Semir Ataullah
Lübnanlı gazeteci - yazar
TT

Manzaranın hüznü

Fransa Cumhurbaşkanı Emmanuel Macron liman patlamasının ardından halkını teselli etmek üzere Beyrut’a gitti. Lübnan Cumhurbaşkanı’nın dediği gibi içine saplandığı ‘cehennem’ durumunu hafifletmek için bir hükümet kurmasına yardım etmeye çalışıyor. Macron, Beyrut’ta tahammülü imkansız bir insani durum ve çözülemeyecek siyasi sorunlarla karşılaştı. Ardından Bağdat’a doğru dönüş yoluna geçti. Orada ise Bermekîler döneminden beri insanların ölümüne neden olan ve ülkeyi felç eden bir çatışmayla karşılaştı.
Frenk topraklarının hükümdarı gördüğü korkunç manzara karşısında umutsuzluk ve depresyon hissetti. Kendi kendine: “21. yüzyıl Paris’te de Beyrut ve Bağdat’ta geçtiği gibi olmamalı” dedi. Peki, bu nasıl mümkün olabilir? Bir hoşgörü örneği oluşturup Fransa’yı gerçekten özgürlük ve kardeşliğin annesi haline dönüştürerek. Çeçenistan'dan bir sığınmacı geldiğinde kapılarını ona açarak.
Yıllar önce, Paris'te orta sınıf bir kafede oturuyordum, gözüme garip bir şey çarptı. Kadın- erkek karışık bir grup genç vardı. Aralarında siyahi olup ancak Asya özellikleri taşıyanlar vardı. Aileler Fransa’da bir araya geldi. Ve bu grup, üyeleri çeşitli uyruklara sahip üniversitede tanışıp bir kafede tek bir kültürde birleşiyor.
Fransızların korktuğu şey de buydu: Bir Çeçen mülteci öğretmeni dava etmek yerine öldürdüğü bir zamana denk gelmeleri ve Cumhurbaşkanlarının kendisini, Bağdat ve Beyrut’ta ardında bıraktığı cenazelerin karşısında bulması… Buradaki insanlar patlamalara ve özellikle de Çeçenistan gibi dilleri, yaşamları ve gelenekleri hakkında hiçbir şey bilinmeyen insanlara sınırları açık ülkelere alıştı.

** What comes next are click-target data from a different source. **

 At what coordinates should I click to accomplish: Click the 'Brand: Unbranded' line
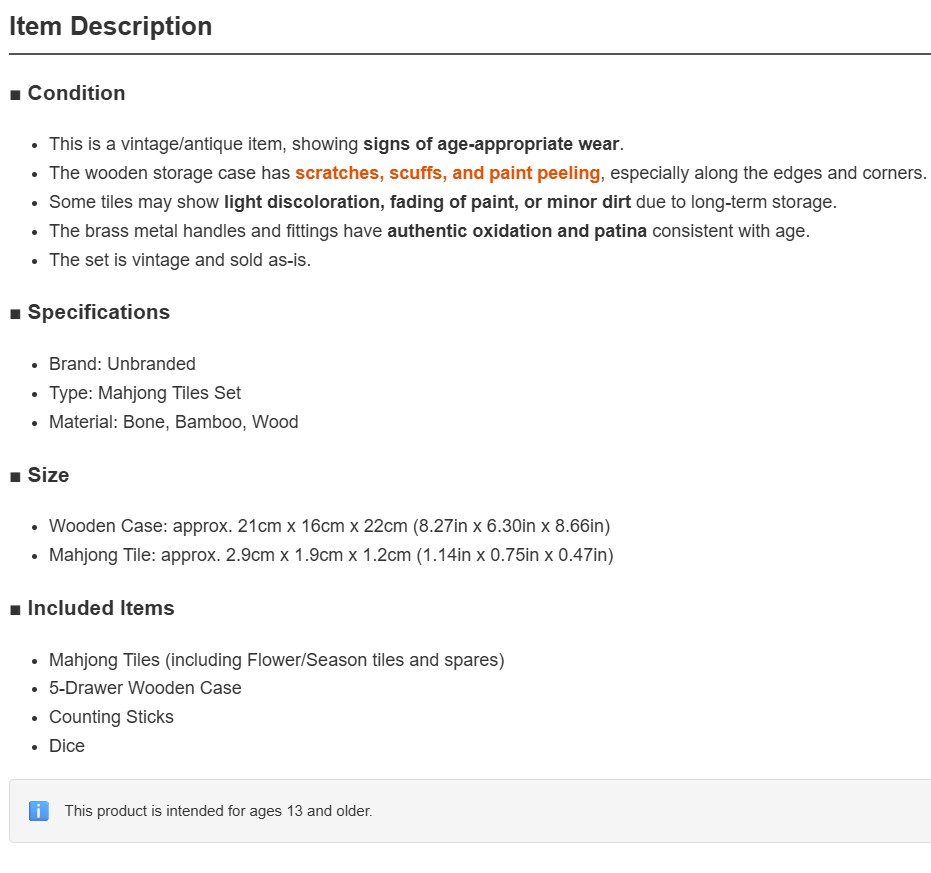(x=122, y=364)
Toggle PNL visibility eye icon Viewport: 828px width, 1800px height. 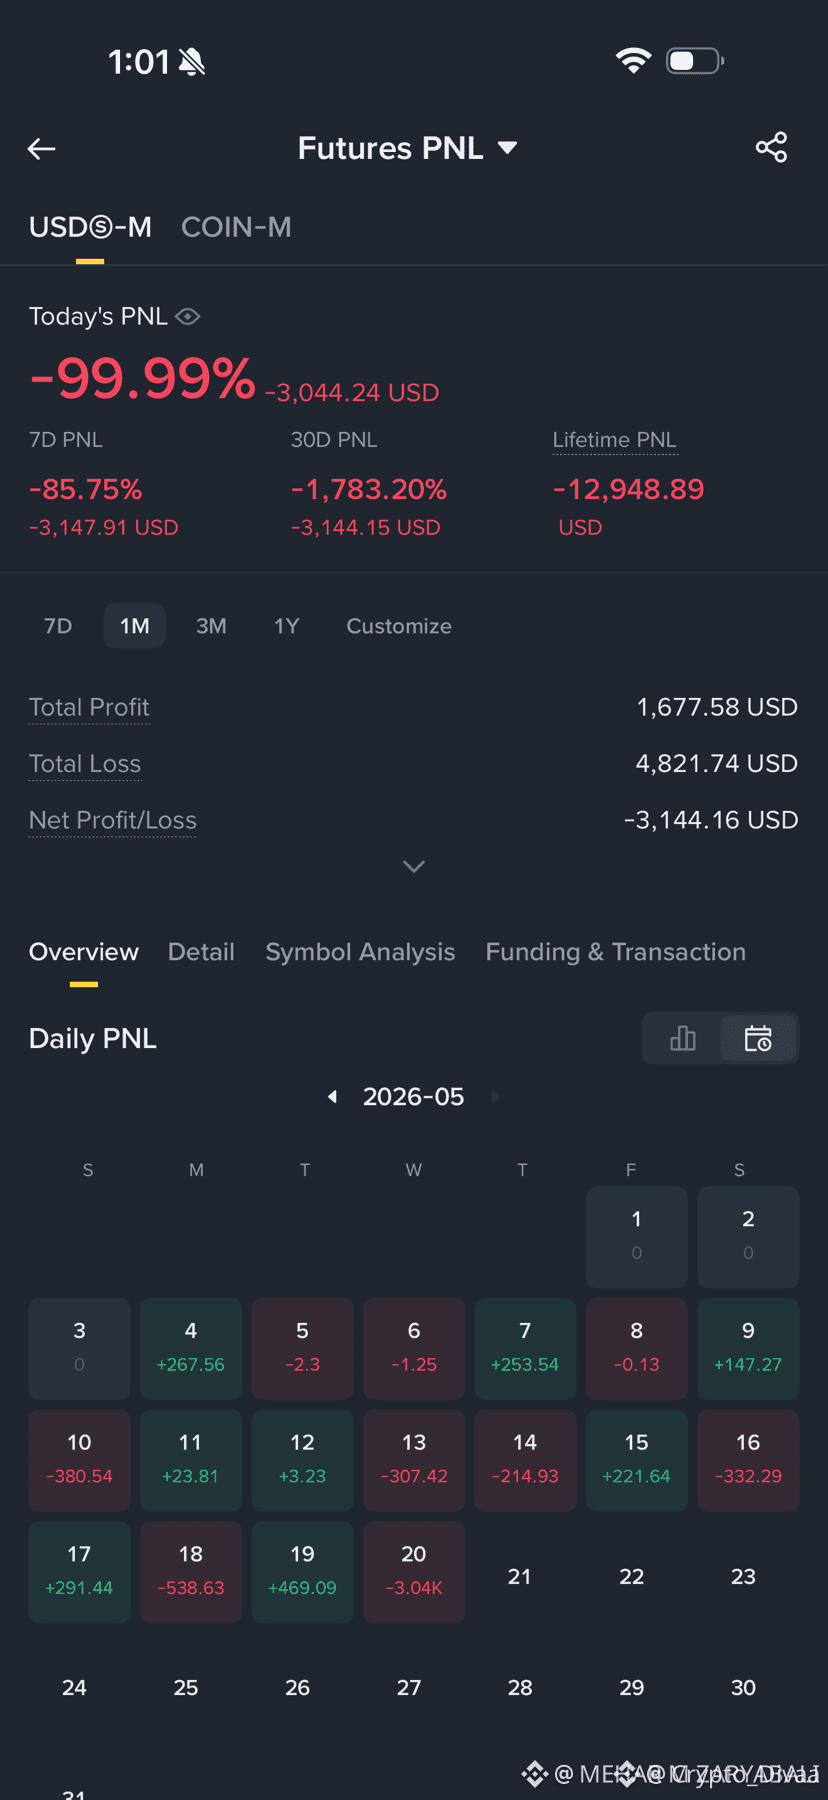(x=188, y=317)
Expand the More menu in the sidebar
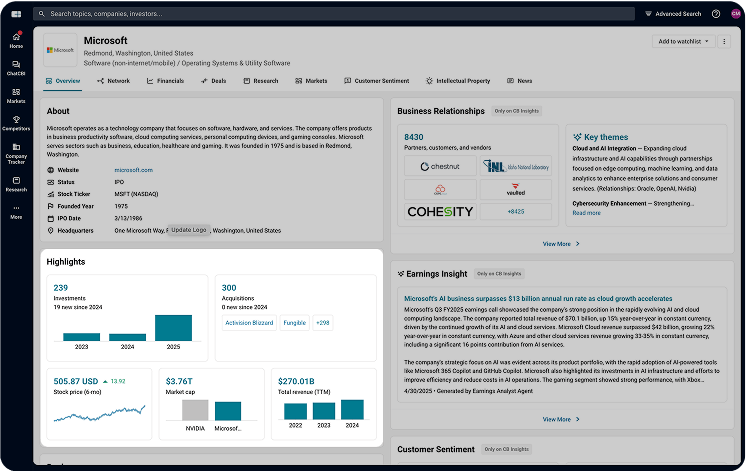This screenshot has width=746, height=471. point(16,211)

Macron’un üç aydır yaşadıkları kıskanılacak konular değil. Adam kendi hükümetlerini kurmaları için Fransa’nın tüm ağırlığını Lübnanlıların tasarrufuna bırakıyor. Lübnanlılarınsa Cumhurbaşkanı, geçici Başbakan’a: “Peki, seni görevlendiriyorum ancak hükümeti kurman konusunda sana meydan okuyorum” diyor. Damadı ise Lübnan anayasasının çürümüş ve kokmuş olduğunu söylüyor. Macron ve Dışişleri Bakanı, çöküş, çürüme ve yıkıma bir son vermeye çalışarak büyük Lübnan halkına Said Akl’ın başında olduğu bir hükümet kurmaları için yalvarmaya devam etmeli.
Dünya ekranında Mösyö Macron’u bir cenazeden bir diğerine giderken görmek üzücü bir manzaraydı. Beyrut’taki toplu ölüm nedeniyle yapılan cenaze törenleri, ardından Bağdat’taki Arap egemenliğinin toplu cenazesi ve en son da ülkesinin başkentinin kalbinde kafası kesik bir cenaze. Çeçenistan’dan gelen genç, konaklama, yeme-içme, eğitim ve özellikle de Fransız devletine dava açma hakkının da dahil olduğu bir sığınma başvurusunda bulunurken eski alışkanlıklarını dışarda bırakmayı unutmuştu.
Ancak merhum Abdullah el-Kasimi'nin dediği gibi ‘Dünya bir zihin değildir.’ Arapların sesli bir olgu olduğunu söyleyen de odur. Ancak büyük Lübnan halkına gelince, bu politikacılar uğruna ölen, savaşan ve öldürülen odur.